### SOURCE EXTRACT:
====

Breaking the rules of chemistry unlocks new reaction
Scientists have broken the rules of enzyme engineering to unlock a new method for creating chemical reactions that could unlock a wide range of new applications – from creating new drugs to food production.
In their paper published today in Nature Catalysis, Professor Francesca Paradisi and Dr. Martina Contente of the University of Nottingham and the University of Bern show a new method to produce chemical molecules more efficiently through a new one step reaction in the enzyme.
Any textbook on enzymes will report on how the catalytic amino acids in any given enzyme family are highly conserved, they are in fact a signature of the type of chemistry an enzyme can do. Variations do occur and in some cases, if the replacing amino acid is similar, both can be found in significant proportion in Nature, but others can be much less common and are found only in a limited number of species.
“In this study we have explored an untouched area of enzyme engineering and modified the a key catalytic residue in the active site of an enzyme” adds Professor Paradisi, “Previously it was thought that doing this would cause a loss of activity of the enzyme but we have found this is not the case when this biocatalyst is used in a synthetic direction and in fact challenging but very useful molecules can now be made under mild conditions which could be easily scaled up and replicated commercially for use in a wide range of products.”

====

### DATA:
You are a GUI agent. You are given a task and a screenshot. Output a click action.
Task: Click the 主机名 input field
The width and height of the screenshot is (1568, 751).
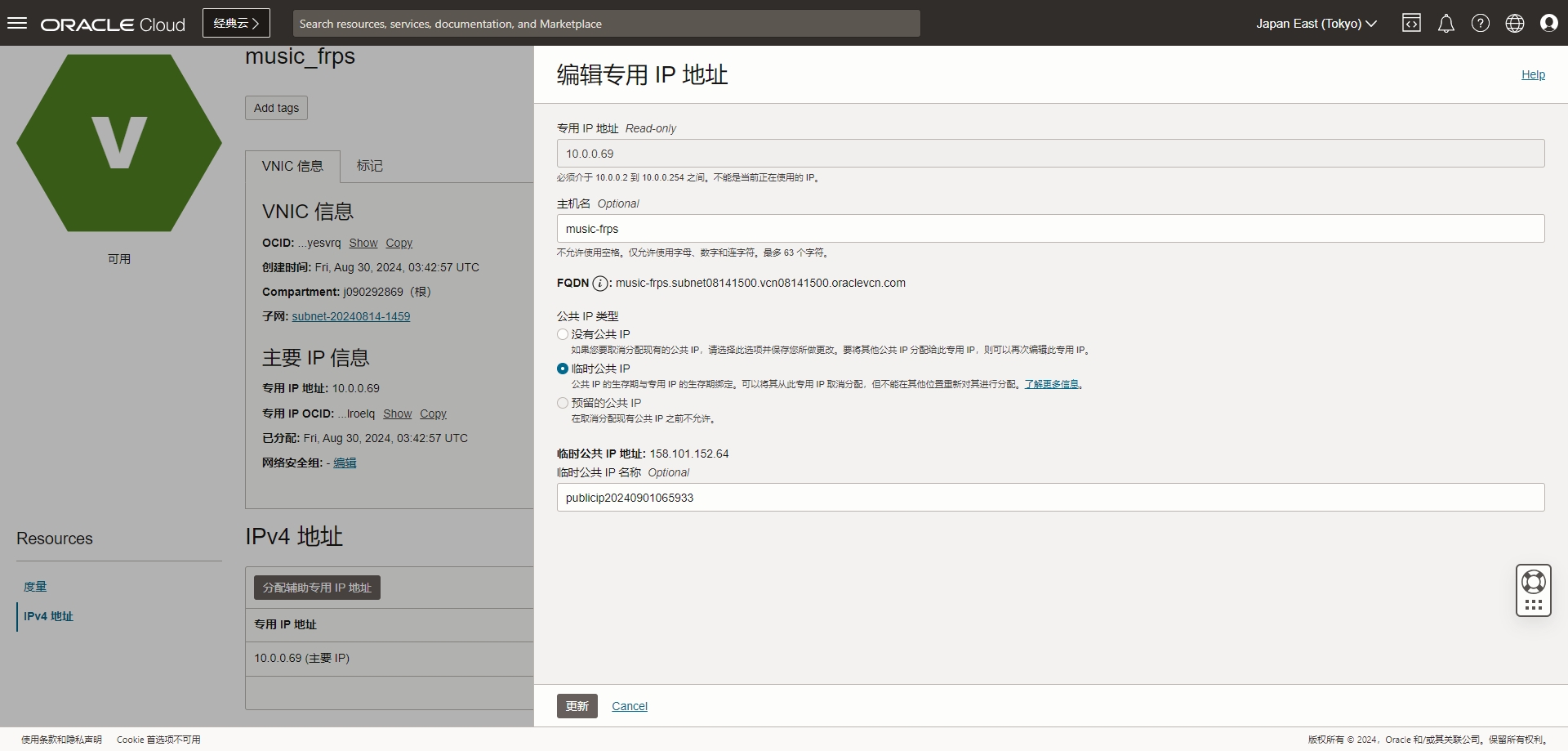1050,229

====

### DIRECTIONS:
a) Decide whether each statement below agrees with the enzyme engineering article. Answer yes or no for each, and quote the deciding words of the article exactly. (i) The paper appeared in Nature Catalysis. (ii) It was previously thought that modifying the residue would cause the enzyme to lose activity. (iii) The new method produces molecules through a multi-step reaction in the enzyme.
b) Please quote the part of the enzyme engineering article that opens with the words containing "Breaking the rules" and closes with "to food production.".

### REPLIES:
a)
(i) Yes: "In their paper published today in Nature Catalysis"
(ii) Yes: "Previously it was thought that doing this would cause a loss of activity of the enzyme"
(iii) No: "through a new one step reaction in the enzyme"

b)
Breaking the rules of chemistry unlocks new reaction
Scientists have broken the rules of enzyme engineering to unlock a new method for creating chemical reactions that could unlock a wide range of new applications – from creating new drugs to food production.